Mechanism of impaired afferent arteriole myogenic response in Dahl salt-sensitive rats: role of 20-HETE

Abstract

The afferent arteriole (Af-Art) controls glomerular capillary pressure, an important determinant of glomerular injury. Af-Art myogenic response is mediated by ATP, and ATP signaling is in turn mediated by 20-HETE. Dahl salt-sensitive rats (Dahl SS) have decreased renal 20-HETE production. We hypothesized that Dahl SS have an impaired myogenic response and constrictor response to ATP, due to decreased 20-HETE. Af-Arts from Dahl SS or Dahl salt-resistant rats (Dahl SR) were microdissected and perfused. When myogenic response was induced by increasing Af-Art perfusion pressure from 60 to 140 mmHg, luminal Af-Art diameter decreased in Dahl SR but not in Dahl SS (-3.1 ± 0.8 vs. 0.5 ± 0.8 μm, P < 0.01). The 20-HETE antagonist 20-HEDE (10(-6) M) blocked the myogenic response in Dahl SR but had no effect in Dahl SS. Addition of a subconstrictor concentration of 20-HETE (but not a subconstrictor concentration of norepinephrine) restored the myogenic response in Dahl SS. We then perfused Af-Arts at 60 mmHg and tested the effects of the ATP analog α,β-methylene-ATP (10(-6) M). Maximum ATP-induced constriction was attenuated in Dahl SS compared with Dahl SR (1.5 ± 0.5 vs. 7.4 ± 0.8 μm, P < 0.001). 20-HEDE attenuated ATP-induced Af-Art constriction in Dahl SR but not in Dahl SS, and consequently, ATP-induced constriction was no longer different between strains. In conclusion, Dahl SS have an impaired myogenic response and ATP-induced Af-Art constriction due to a decrease in Af-Art 20-HETE. The impaired myogenic responses may contribute to the nephrosclerosis that develops in Dahl SS.

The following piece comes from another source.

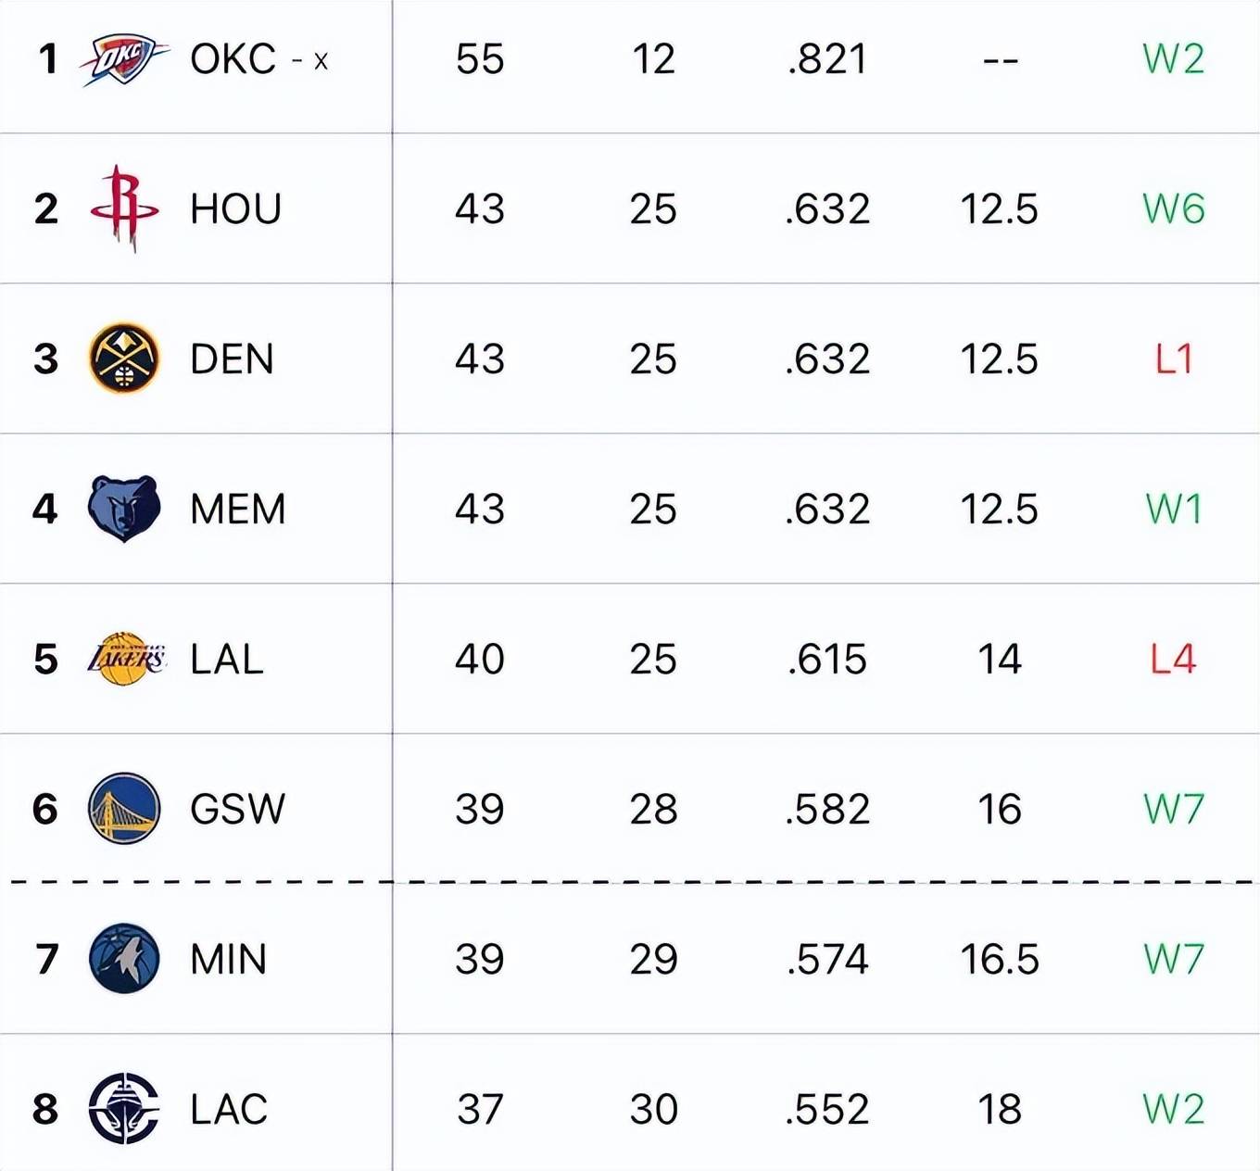Click the GSW team name
1260x1171 pixels.
[237, 809]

Keywords: 20-HETE; ATP; afferent arteriole; myogenic response; salt-sensitive hypertension.

Fig. 1.

Afferent arteriole (Af-Art) response to a stepwise increase in perfusion pressure in Dahl salt-sensitive (SS) and Dahl salt-resistant (SR) rats. When Af-Art pressure was increased from 60 to 140 mmHg, diameter decreased only in Dahl SR but not in Dahl SS rats (**P < 0.01 Dahl SS vs. Dahl SR).

Fig. 2.

A: effect of 20-HEDE on the myogenic response in Dahl SR Af-Arts. 20-HEDE significantly blocked pressure-induced constriction (*P < 0.05, **P < 0.01, ***P < 0.001 control vs. 20-HEDE). B: effect of 20-HEDE on the myogenic response in Sprague-Dawley (SD) rat. 20-HEDE significantly blocked pressure-induced constriction (**P < 0.01, ***P < 0.001 control vs. 20-HEDE). C: effect of 20-HEDE on the myogenic response in Dahl SS Af-Arts. 20-HEDE has no effect on Af-Art diameter.

Fig. 3.

A: effect of a subconstrictor concentration of exogenous 20-HETE on the myogenic response in Dahl SS rats. Addition of 20-HETE enhanced pressure-induced constriction (**P < 0.01 control vs. 20-HETE). B: effect of a subconstrictor concentration of exogenous norepinephrine (NE) on the myogenic response in Dahl SS rats. Unlike 20-HETE, addition of NE has no effect on pressure-induced constriction.

Fig. 4.

Effect of exogenous ATP on Af-Art constriction. Addition of 10⁻⁶ M ATP constricted Af-Arts more in Dahl SR than in Dahl SS rats (***P < 0.001 Dahl SS vs. Dahl SR).

Fig. 5.

A: effect of 20-HEDE on ATP-induced Af-Art constriction in Dahl SR rats. 20-HEDE significantly blocked ATP-induced Af-Art constriction (**P < 0.01 control vs. 20-HEDE). B: time control of ATP-induced Af-Art constriction in Dahl SR rats. C: effect of 20-HEDE on ATP-induced Af-Art constriction in Dahl SS rats. 20-HEDE has no effect on ATP-induced Af-Art constriction. D: time control of ATP-induced Af-Art constriction in Dahl SS rats.